EXERCISE DIRECTIONS → For this exercise, write out each entry below exactly, omitting the images.

EXERCISE DATA section start

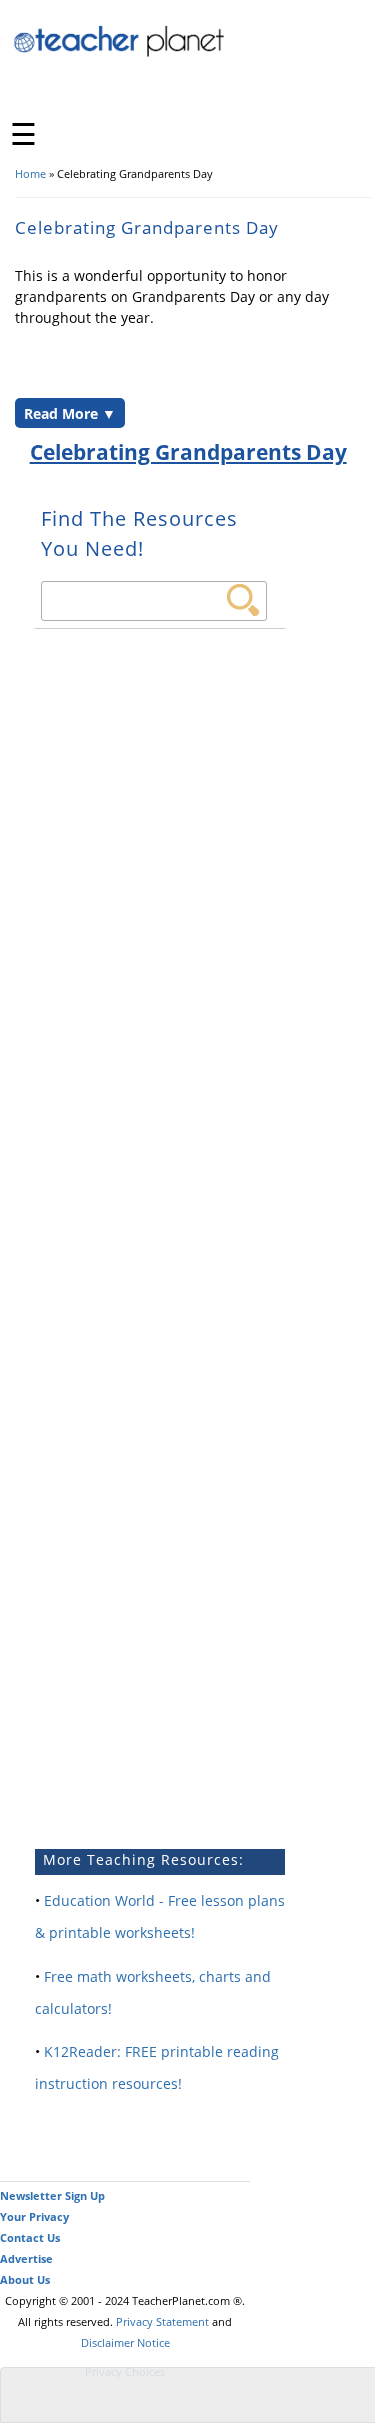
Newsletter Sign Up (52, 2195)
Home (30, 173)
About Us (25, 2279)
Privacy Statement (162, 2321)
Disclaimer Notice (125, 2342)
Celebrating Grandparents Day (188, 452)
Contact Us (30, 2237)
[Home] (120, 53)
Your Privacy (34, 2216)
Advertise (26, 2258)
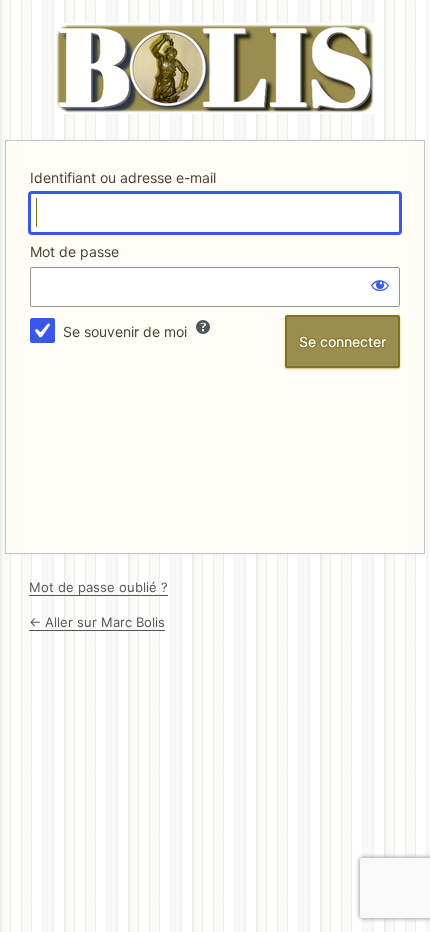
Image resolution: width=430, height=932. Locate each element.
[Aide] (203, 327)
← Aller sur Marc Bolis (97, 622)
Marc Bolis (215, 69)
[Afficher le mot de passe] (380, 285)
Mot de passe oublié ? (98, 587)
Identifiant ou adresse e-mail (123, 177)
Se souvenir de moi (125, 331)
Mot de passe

EXERCISE DATA section end

WRITTEN SOLUTION →
Newsletter Sign Up (52, 2195)
Home (30, 173)
About Us (25, 2279)
Privacy Statement (162, 2321)
Disclaimer Notice (125, 2342)
Celebrating Grandparents Day (188, 452)
Contact Us (30, 2237)
[Home] (120, 53)
Your Privacy (34, 2216)
Advertise (26, 2258)
Image resolution: width=430, height=932. Locate each element.
[Aide] (203, 327)
← Aller sur Marc Bolis (97, 622)
Marc Bolis (215, 69)
[Afficher le mot de passe] (380, 285)
Mot de passe oublié ? (98, 587)
Identifiant ou adresse e-mail (123, 177)
Se souvenir de moi (125, 331)
Mot de passe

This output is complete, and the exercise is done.